Lundi le 8 avril, nous avons pu observer un phénomène astronomique grandiose au Québec. L’éclipse est un symbole fort mystérieux qui est rempli de sens, quoique ce dernier est difficile à saisir et peut même paraître sinistre. Nous tenterons d’exposer une certaine compréhension de cet événement en investiguant son symbolisme.
Si l’éclipse est si étrange et obscure, c’est qu’elle est trop élevée pour être comprise rationnellement, ce qui est symbolisé par le fait qu’elle endommage les yeux de celui qui n’est pas préparé, pouvant même le rendre aveugle.[1] Cette idée guidera en grande partie notre investigation.
Les yeux sont d’ailleurs les organes matériels qui représentent le mieux la compréhension. Cela est particulièrement visible dans la tradition platonicienne, où la connaissance est associée à la vision ou contemplation des formes. La connaissance est aussi liée à la lumière. C’est cette dernière qui, en éclairant l’obscurité, rend quelque chose claire, qui permet de voir les choses, de les saisir, synonyme de comprendre. Ainsi, le Christ est la lumière du monde (Jn 8:12) puisqu’Il jette une nouvelle lumière sur tout. Tout est réinterprété à travers la seule nouvelle chose sous le soleil (Ec 1:9) : l’Incarnation.

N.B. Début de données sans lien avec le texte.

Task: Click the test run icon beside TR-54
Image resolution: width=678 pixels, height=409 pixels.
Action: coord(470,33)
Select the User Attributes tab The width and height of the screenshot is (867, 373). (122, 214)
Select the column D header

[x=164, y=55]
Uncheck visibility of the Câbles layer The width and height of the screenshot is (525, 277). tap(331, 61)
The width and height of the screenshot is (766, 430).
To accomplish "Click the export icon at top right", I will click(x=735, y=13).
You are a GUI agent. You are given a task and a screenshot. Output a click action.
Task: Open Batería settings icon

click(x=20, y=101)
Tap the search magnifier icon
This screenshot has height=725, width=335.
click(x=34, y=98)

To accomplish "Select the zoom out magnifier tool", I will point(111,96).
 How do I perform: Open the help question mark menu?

Cependant, Dieu n’est pas seulement la lumière; Il est aussi ténèbres et obscurité. En effet, que l’essence de Dieu soit inconnaissable est un motif bien répandu dans la théologie patristique. Si la connaissance s’opère par la reconnaissance d’un objet avec l’aide de la lumière, alors l’absence de lumière – les ténèbres – nous plonge dans l’inconnaissance, dans l’ignorance. L’essence de Dieu est liée aux ténèbres parce que les deux sont inconnaissables : « Dieu réside là où notre connaissance, nos concepts n’ont pas d’accès. »[2]
Les plus fameuses œuvres traitant de ce sujet sont les textes de Denys l’Aréopagite, particulièrement le traité intitulé Théologie mystique. À ce sujet, Vladimir Lossky rapporte :
Il faut renoncer aux sens comme à toute opération rationnelle, à tout objet sensible ou intelligible, à tout ce qui est, comme à tout ce qui n’est pas, afin de pouvoir atteindre dans l’ignorance absolue l’union avec Celui qui surpasse tout être et toute science.[3]
On mentionne qu’il est possible d’atteindre quelque chose par l’ignorance absolue, il s’agit de l’union avec Dieu. Le paradoxe est poussé plus loin encore : utilisant le motif de la vision de Dieu de Moïse sur le mont Horeb, Denys écrit qu’à travers cette expérience Moïse est
uni par le meilleur de lui-même à Celui qui échappe à toute connaissance, ayant renoncé à tout savoir positif, et grâce à cette inconnaissance même connaissant par-delà toute intelligence.[4]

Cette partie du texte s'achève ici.